● Task details:
Copy exactly the lines from the one containing "SİYASET (561, 218)" through the last line of the records, both included, and nothing more.

[Recorded data]
════════
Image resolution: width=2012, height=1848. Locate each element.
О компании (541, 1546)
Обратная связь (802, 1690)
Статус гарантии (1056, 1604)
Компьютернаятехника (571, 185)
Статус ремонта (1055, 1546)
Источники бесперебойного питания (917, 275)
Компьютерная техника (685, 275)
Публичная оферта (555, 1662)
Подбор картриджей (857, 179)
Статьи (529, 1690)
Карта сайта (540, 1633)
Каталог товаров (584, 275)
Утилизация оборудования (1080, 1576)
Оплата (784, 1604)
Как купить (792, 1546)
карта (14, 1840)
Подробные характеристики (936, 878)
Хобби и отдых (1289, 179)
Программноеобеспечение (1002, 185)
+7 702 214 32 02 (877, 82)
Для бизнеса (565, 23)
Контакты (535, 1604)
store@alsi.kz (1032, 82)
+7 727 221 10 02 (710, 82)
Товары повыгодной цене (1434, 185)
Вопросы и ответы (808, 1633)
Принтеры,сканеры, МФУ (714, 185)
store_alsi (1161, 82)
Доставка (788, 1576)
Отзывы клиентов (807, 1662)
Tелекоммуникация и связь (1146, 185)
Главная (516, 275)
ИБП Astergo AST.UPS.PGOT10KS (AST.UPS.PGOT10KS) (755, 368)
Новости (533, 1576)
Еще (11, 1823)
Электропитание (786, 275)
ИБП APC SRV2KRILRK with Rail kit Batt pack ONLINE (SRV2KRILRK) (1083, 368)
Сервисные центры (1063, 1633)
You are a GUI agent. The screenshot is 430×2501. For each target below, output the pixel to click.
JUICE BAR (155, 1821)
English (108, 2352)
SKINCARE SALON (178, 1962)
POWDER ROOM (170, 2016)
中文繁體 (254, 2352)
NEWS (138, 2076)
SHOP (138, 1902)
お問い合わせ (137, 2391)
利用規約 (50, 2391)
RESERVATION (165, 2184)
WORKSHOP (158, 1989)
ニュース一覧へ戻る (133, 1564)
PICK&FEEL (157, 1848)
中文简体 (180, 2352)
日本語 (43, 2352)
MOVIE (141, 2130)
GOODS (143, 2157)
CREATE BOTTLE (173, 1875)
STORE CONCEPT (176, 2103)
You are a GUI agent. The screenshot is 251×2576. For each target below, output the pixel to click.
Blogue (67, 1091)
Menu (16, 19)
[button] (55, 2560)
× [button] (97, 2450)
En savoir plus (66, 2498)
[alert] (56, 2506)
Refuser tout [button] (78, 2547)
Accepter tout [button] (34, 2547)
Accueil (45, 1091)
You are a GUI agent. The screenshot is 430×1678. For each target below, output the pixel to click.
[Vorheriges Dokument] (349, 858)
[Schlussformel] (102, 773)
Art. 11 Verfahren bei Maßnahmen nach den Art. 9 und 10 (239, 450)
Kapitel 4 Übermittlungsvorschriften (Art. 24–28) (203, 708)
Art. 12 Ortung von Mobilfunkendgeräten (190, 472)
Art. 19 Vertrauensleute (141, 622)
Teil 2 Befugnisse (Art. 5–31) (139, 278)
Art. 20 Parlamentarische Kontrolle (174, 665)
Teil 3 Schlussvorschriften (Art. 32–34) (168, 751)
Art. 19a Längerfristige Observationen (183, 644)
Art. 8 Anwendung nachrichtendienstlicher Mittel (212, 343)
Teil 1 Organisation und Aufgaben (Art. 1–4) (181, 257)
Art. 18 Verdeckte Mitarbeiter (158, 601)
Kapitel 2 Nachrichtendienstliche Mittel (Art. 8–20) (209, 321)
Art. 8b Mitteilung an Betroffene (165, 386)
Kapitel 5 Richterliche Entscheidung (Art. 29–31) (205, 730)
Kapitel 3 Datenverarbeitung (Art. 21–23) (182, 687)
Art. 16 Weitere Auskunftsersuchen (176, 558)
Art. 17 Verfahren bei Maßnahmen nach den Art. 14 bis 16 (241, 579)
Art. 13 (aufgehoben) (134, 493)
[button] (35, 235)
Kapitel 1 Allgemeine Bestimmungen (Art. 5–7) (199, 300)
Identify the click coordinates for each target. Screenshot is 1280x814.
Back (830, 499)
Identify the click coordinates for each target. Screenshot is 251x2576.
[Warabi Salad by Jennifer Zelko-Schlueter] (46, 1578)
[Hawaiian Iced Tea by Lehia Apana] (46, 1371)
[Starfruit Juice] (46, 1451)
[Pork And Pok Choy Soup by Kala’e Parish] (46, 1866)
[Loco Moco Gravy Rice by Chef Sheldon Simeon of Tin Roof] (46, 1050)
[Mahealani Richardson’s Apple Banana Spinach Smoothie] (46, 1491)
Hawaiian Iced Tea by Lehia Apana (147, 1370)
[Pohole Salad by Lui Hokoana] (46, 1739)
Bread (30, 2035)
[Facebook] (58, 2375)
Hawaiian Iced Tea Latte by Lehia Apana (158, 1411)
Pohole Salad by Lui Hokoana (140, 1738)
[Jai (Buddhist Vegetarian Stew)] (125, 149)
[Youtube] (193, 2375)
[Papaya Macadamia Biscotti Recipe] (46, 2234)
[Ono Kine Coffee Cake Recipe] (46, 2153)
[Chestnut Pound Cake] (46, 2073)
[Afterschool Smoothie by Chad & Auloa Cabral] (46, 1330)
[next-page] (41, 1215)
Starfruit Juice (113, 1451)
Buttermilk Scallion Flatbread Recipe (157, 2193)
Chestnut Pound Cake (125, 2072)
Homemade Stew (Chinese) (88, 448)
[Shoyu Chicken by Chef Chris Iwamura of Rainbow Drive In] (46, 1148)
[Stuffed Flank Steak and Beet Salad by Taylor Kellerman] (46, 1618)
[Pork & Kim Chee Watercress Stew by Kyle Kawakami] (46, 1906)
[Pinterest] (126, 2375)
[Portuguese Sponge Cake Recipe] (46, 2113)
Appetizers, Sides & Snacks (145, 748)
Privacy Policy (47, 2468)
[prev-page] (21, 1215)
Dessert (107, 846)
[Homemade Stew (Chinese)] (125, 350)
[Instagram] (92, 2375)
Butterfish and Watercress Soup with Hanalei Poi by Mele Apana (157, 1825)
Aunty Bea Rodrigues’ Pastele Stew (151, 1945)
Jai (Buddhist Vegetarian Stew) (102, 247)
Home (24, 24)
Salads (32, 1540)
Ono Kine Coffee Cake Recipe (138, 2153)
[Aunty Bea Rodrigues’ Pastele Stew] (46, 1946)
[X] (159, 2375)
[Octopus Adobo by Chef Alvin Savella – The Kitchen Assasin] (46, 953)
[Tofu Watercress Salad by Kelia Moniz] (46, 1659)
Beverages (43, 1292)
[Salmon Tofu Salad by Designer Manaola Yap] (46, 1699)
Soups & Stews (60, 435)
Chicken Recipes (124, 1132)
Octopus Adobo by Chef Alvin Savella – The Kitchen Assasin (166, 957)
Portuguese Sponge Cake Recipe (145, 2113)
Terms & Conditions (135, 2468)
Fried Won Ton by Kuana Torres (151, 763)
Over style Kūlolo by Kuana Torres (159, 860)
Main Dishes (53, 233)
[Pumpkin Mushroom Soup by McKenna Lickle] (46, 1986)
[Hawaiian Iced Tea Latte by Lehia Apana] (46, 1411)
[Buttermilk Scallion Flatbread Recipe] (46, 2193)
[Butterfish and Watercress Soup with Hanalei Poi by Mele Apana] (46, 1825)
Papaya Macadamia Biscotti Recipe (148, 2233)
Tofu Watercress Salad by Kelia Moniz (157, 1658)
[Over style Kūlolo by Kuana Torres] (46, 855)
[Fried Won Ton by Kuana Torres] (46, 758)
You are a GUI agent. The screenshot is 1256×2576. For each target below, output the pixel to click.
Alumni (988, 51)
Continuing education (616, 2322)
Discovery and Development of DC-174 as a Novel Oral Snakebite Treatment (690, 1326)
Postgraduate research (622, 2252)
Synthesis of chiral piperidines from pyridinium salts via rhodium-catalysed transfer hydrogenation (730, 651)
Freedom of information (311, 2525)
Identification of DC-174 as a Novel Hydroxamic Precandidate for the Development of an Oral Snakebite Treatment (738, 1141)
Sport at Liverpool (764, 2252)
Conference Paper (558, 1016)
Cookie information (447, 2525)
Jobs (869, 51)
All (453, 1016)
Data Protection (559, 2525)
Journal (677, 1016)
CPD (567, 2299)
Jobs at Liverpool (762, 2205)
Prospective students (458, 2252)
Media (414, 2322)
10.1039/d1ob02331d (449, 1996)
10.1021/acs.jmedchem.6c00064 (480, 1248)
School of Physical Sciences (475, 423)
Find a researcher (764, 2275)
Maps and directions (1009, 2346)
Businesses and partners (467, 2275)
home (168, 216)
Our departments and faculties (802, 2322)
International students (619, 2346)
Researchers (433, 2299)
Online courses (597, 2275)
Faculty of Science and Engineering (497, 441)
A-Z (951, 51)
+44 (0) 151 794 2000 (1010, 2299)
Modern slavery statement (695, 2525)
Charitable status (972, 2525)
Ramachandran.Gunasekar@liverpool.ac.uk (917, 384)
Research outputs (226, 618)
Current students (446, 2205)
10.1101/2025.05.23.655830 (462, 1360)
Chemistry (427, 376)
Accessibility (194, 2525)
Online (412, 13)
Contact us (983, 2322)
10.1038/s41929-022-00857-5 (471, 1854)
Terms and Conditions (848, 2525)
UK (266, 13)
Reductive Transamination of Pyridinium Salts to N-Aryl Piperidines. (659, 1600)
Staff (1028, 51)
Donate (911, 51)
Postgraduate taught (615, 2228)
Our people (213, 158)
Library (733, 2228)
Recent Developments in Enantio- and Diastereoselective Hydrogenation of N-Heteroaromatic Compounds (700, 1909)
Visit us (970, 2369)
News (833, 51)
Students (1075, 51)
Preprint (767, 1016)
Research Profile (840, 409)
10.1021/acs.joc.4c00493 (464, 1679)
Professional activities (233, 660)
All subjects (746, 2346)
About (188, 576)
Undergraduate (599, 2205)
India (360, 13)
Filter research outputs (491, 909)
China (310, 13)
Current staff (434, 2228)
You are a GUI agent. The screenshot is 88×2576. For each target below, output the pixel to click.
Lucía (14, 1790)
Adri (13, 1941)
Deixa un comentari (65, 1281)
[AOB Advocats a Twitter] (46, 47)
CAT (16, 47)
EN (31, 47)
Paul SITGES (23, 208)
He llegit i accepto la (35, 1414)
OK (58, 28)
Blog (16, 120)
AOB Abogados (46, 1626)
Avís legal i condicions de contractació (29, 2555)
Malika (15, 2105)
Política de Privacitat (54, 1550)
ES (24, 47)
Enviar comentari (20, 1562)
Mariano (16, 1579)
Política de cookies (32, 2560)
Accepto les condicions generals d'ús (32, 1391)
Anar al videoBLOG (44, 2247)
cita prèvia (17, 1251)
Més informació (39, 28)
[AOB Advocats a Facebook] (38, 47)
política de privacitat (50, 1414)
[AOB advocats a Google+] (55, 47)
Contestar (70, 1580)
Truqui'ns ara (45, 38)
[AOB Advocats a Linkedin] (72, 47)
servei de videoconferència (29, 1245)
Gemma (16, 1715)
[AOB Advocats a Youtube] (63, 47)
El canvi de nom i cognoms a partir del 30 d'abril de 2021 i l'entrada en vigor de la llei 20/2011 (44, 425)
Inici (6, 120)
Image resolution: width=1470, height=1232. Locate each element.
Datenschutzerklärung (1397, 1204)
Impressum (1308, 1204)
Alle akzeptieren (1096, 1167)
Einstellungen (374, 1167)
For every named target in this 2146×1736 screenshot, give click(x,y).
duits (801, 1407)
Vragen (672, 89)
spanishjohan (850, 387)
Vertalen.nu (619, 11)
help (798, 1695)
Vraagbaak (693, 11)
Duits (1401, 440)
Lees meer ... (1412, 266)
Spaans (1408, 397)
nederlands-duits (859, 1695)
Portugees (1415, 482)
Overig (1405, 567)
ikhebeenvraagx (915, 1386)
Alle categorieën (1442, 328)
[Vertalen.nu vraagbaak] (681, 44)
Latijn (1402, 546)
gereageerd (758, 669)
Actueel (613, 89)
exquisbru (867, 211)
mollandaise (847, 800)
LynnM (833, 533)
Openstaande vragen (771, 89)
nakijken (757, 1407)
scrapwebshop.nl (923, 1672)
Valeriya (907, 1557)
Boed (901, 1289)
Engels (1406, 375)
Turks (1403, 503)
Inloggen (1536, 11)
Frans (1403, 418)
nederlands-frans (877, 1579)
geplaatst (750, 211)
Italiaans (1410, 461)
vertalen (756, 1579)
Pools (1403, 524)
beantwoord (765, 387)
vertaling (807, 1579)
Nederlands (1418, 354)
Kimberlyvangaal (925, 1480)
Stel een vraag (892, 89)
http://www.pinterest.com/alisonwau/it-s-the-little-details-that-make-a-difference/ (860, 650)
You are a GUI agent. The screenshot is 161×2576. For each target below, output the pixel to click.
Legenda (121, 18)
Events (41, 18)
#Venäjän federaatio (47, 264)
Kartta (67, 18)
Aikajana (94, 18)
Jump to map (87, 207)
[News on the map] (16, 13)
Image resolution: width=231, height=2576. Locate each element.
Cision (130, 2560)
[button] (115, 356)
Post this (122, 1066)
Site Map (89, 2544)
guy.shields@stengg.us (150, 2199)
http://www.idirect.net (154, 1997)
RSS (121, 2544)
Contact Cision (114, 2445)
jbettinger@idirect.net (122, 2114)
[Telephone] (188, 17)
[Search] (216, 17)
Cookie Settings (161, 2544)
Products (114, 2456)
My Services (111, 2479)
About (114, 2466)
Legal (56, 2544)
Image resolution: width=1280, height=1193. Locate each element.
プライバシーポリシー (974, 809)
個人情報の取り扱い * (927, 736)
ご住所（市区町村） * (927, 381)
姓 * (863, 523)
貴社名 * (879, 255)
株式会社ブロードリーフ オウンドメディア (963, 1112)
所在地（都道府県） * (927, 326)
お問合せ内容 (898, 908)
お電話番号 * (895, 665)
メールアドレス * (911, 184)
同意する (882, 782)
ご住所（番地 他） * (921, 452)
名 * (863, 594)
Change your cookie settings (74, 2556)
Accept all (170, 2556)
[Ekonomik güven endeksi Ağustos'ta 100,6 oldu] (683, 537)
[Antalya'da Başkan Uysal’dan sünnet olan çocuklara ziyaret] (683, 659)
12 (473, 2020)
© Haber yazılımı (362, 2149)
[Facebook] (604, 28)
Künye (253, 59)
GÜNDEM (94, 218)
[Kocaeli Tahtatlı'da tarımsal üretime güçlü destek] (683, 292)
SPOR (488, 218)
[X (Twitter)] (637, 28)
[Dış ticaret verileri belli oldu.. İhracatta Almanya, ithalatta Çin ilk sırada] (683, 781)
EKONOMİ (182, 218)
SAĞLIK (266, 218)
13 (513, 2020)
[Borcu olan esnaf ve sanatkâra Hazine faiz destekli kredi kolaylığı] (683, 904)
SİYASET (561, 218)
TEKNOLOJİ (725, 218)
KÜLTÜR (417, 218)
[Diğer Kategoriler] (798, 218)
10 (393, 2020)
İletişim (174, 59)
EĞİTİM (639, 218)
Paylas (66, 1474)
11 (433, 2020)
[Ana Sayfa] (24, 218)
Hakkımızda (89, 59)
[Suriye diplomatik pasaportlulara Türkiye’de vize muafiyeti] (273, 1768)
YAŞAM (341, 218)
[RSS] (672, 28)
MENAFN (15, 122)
════════
● Result below:
SİYASET (561, 218)
TEKNOLOJİ (725, 218)
KÜLTÜR (417, 218)
[Diğer Kategoriler] (798, 218)
10 (393, 2020)
İletişim (174, 59)
EĞİTİM (639, 218)
Paylas (66, 1474)
11 (433, 2020)
[Ana Sayfa] (24, 218)
Hakkımızda (89, 59)
[Suriye diplomatik pasaportlulara Türkiye’de vize muafiyeti] (273, 1768)
YAŞAM (341, 218)
[RSS] (672, 28)
MENAFN (15, 122)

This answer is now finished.